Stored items

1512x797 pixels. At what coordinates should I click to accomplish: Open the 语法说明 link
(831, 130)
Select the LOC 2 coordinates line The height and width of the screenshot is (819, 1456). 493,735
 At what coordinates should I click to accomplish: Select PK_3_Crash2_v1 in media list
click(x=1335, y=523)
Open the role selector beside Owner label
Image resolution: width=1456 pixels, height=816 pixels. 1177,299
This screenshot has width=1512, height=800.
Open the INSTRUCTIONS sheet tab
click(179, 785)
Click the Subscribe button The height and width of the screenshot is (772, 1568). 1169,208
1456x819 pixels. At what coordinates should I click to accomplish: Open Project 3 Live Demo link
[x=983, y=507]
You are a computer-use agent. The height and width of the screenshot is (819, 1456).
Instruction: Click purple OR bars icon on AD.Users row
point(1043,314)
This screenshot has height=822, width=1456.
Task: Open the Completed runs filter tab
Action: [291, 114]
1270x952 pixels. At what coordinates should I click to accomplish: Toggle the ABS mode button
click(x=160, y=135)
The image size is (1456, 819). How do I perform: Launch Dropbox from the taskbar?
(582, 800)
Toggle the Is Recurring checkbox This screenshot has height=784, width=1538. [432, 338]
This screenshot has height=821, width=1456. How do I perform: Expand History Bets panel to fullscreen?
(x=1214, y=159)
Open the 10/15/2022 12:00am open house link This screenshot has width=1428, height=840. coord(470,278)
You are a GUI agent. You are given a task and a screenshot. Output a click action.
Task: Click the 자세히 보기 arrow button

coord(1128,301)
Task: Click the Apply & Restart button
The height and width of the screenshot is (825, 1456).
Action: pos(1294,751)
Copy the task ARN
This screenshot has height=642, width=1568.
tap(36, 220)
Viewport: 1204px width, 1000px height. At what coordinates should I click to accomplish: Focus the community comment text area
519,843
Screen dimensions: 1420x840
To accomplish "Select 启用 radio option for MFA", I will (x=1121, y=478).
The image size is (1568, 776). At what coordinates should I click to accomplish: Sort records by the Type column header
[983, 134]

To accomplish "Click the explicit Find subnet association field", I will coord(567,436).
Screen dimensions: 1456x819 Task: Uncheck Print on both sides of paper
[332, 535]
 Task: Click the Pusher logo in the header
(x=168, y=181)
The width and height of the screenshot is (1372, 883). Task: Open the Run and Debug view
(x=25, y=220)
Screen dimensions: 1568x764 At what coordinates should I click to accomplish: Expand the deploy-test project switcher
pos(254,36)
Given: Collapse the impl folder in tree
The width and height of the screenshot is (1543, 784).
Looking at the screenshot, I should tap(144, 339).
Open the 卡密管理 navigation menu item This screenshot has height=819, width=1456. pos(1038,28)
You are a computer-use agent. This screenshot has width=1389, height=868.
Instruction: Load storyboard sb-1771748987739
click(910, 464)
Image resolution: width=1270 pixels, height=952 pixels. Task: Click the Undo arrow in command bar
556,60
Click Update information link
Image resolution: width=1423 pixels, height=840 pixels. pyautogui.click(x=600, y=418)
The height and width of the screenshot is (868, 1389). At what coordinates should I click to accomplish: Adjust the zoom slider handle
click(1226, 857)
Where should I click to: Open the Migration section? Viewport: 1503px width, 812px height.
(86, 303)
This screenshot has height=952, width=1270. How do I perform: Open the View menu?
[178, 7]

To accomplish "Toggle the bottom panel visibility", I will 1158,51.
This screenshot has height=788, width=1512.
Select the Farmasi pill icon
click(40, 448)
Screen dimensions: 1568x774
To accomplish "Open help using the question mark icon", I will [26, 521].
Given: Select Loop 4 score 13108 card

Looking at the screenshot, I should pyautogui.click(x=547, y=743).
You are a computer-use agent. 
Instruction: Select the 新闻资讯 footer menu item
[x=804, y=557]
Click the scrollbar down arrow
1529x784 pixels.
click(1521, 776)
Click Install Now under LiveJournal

- **Exercise description**
Write down how many lines in the data contain "agent". Add nothing else.

- **Task output**
4